[Pixel coordinate grounding data]

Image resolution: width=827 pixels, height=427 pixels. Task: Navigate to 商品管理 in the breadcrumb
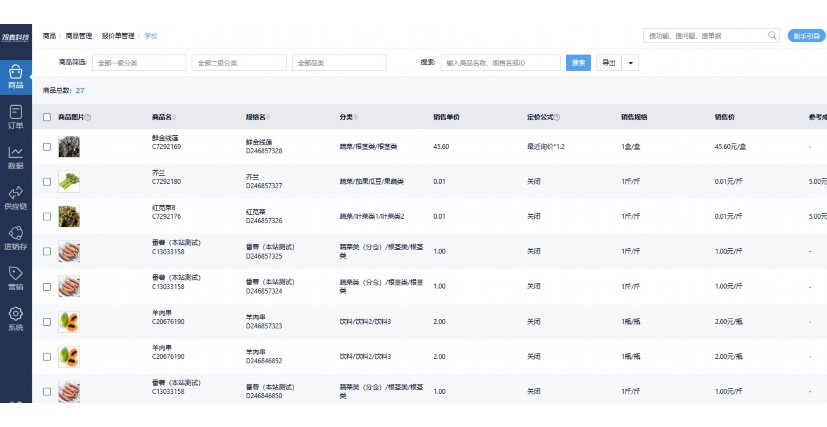pyautogui.click(x=81, y=35)
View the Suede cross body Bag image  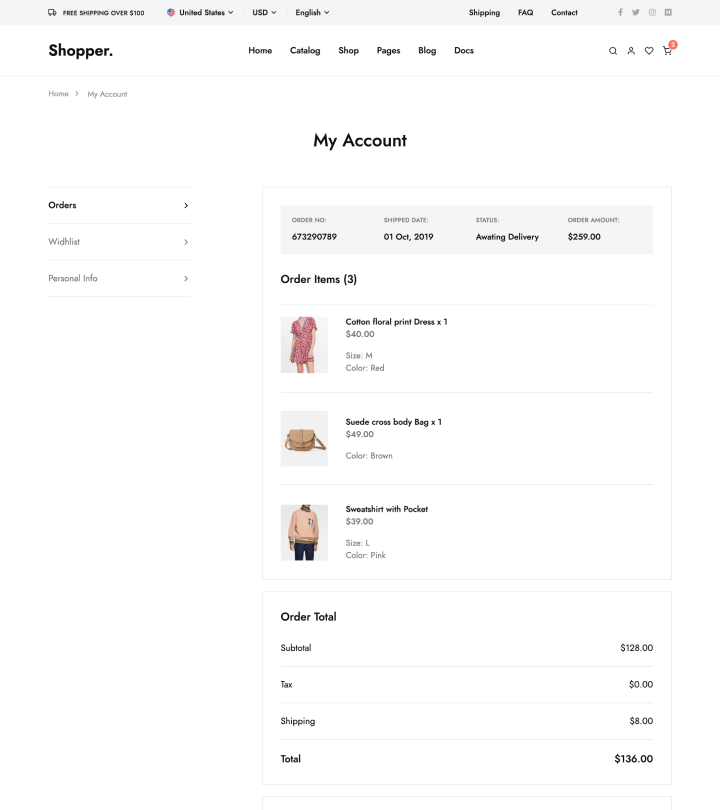[x=304, y=438]
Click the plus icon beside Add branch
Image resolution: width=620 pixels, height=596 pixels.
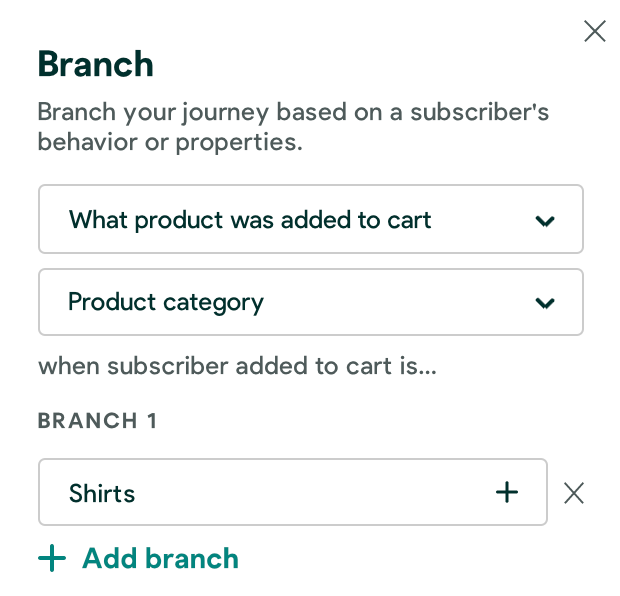point(52,558)
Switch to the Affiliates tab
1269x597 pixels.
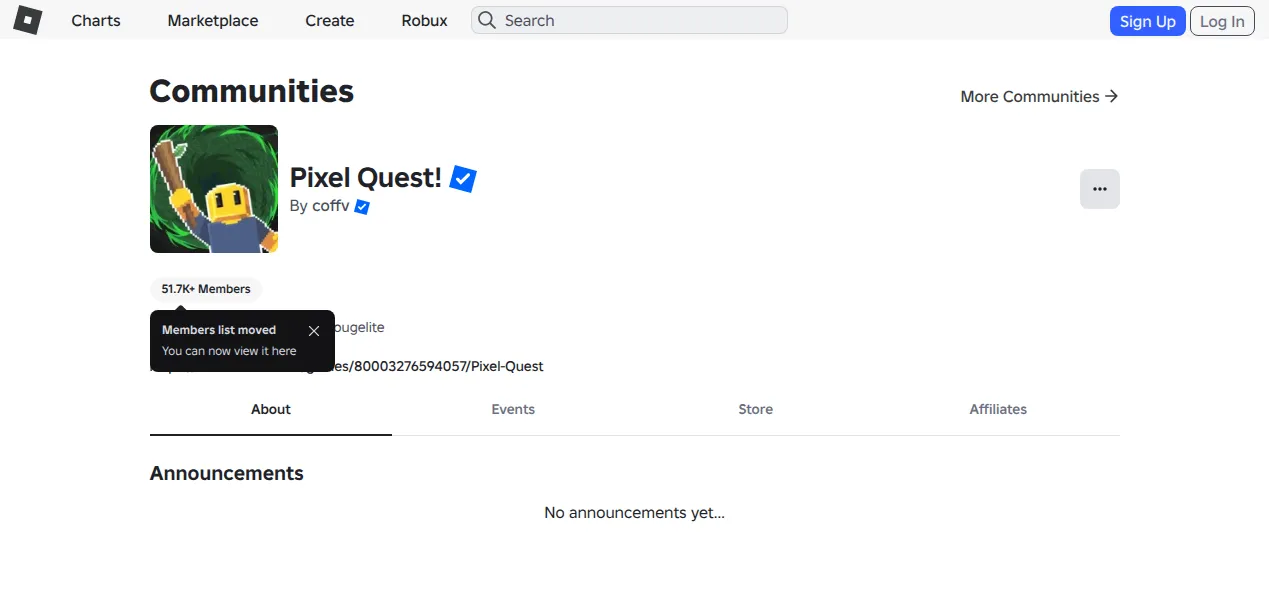pos(998,409)
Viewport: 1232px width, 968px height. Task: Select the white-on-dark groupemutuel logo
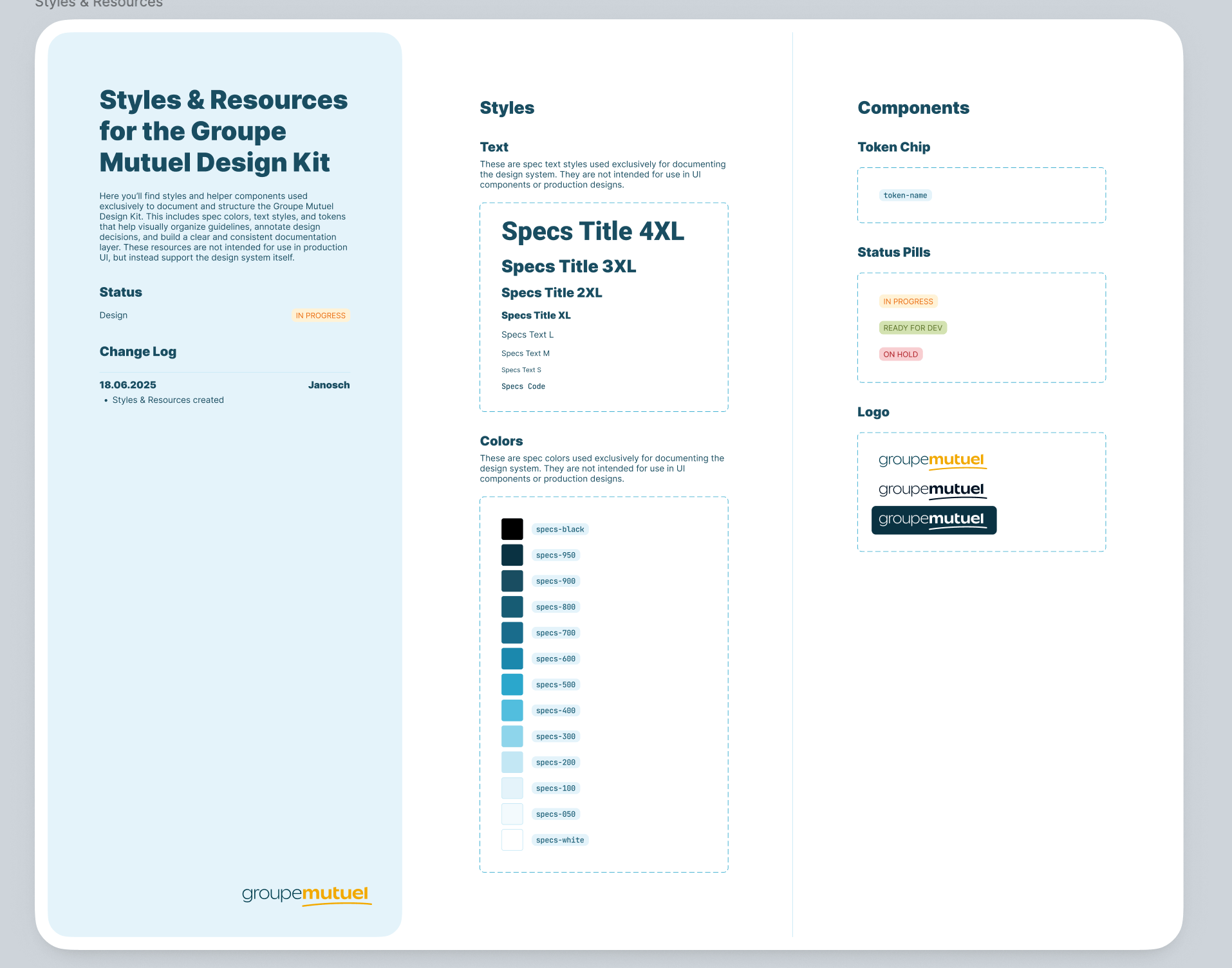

Brief: Excluding the pictures, write out exactly the lines from the line that contains "Image resolution: width=620" through the end of the records.

Written answer:
Image resolution: width=620 pixels, height=596 pixels.
point(52,558)
Switch to the Affiliates tab
1269x597 pixels.
pos(998,409)
Viewport: 1232px width, 968px height. Task: Select the white-on-dark groupemutuel logo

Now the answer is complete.